I recently had the chance to visit Array Technologies’ headquarters in Albuquerque, New Mexico, and see how longevity has allowed it to stand out in a dense solar crowd. Founder Ron Corio started the company in 1989 and has built it into one of the top solar tracking system manufacturers today. Those decades of experience are invaluable when it comes to accurate bankability reports. DNV GL contributed a summary of its white paper “Tracker Bankability Reviews: Guidelines for Stakeholders” on pg. 42 describing why access to significant technical data ensures a comprehensive assessment of a tracking system’s risks. It’s easier to trust a product’s quality and durability if it’s been out there in the elements, rather than relying on accelerated testing.
Of course, new tracker configurations are entering the market, and many will make lasting impacts on the industry. But it’s also difficult to ignore the significance of 29 years of production and development experience. Secure with its current market share, Array Technologies is looking toward the future of trackers and their compatibility with bifacial modules. The company is working with a national laboratory to fully test its systems with bifacial panels and hopes to have concrete conclusions about the emerging technology by the end of the year.

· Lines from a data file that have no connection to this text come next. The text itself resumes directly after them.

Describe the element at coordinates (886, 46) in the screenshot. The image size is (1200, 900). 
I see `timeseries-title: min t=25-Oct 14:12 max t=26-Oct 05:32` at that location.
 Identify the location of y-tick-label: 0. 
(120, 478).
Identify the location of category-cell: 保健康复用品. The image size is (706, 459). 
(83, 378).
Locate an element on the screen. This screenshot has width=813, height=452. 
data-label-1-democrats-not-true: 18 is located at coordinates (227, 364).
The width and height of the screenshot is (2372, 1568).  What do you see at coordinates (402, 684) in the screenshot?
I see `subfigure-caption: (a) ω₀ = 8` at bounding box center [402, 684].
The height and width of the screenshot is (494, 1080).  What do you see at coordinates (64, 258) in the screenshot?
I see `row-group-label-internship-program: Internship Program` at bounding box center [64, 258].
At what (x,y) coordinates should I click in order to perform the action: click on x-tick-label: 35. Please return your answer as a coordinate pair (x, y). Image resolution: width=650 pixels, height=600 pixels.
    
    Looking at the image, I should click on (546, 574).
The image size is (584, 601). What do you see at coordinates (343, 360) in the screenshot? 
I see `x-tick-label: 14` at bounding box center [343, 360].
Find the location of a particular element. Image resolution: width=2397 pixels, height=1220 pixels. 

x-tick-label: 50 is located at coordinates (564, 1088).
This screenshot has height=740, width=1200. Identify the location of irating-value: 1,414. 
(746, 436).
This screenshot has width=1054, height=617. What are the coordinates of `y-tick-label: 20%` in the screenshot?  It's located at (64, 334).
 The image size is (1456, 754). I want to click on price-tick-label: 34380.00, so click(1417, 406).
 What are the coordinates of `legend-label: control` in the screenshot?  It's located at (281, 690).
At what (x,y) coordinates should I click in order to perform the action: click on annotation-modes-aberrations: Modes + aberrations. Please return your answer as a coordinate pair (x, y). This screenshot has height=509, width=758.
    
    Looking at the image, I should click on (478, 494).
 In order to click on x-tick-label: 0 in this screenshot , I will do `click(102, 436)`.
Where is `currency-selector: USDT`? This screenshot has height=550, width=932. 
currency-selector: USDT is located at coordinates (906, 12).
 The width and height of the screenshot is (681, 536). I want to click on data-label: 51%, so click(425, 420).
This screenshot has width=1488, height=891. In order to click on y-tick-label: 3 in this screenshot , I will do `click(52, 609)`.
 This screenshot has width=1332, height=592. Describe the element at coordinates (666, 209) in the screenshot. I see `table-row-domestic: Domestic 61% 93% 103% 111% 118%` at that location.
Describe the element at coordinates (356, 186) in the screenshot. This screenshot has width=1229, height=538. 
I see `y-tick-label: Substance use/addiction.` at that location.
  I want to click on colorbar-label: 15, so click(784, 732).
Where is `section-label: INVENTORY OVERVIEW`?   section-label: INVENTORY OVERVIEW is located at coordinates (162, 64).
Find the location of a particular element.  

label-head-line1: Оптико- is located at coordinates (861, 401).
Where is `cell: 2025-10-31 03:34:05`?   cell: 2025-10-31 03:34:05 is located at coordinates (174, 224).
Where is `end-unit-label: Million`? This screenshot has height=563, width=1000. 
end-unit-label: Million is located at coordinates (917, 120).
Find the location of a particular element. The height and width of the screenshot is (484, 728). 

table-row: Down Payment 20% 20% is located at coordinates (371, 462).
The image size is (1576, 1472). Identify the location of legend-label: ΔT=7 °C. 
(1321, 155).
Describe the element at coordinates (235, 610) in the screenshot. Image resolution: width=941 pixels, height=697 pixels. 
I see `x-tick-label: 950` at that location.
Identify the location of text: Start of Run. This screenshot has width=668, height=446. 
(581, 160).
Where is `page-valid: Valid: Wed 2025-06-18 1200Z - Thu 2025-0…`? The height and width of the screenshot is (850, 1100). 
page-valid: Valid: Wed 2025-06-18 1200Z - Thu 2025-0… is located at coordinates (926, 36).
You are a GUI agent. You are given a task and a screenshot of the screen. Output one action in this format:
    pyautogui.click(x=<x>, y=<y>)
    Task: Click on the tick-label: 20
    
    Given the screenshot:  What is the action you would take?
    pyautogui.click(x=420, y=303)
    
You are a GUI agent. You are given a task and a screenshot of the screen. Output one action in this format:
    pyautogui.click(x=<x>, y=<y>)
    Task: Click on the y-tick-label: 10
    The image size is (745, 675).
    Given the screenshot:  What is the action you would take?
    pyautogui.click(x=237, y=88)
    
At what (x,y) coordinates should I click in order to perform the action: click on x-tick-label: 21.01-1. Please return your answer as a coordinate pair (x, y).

Rather than use two modules in portrait-mode positioned on either side of the central torque tube, Array has decided to keep its one-portrait system, even though the torque tube will cast shade on the back of the bifacial module. The shading losses were considered too insignificant, and a two-portrait system would require more material, more engineering and more installation effort. Partnering with the national lab allows Array to validate its testing and make important decisions, like sticking with oneportrait designs. It was great to see a seasoned solar company still developing products with the installer and system owner’s best interests in mind.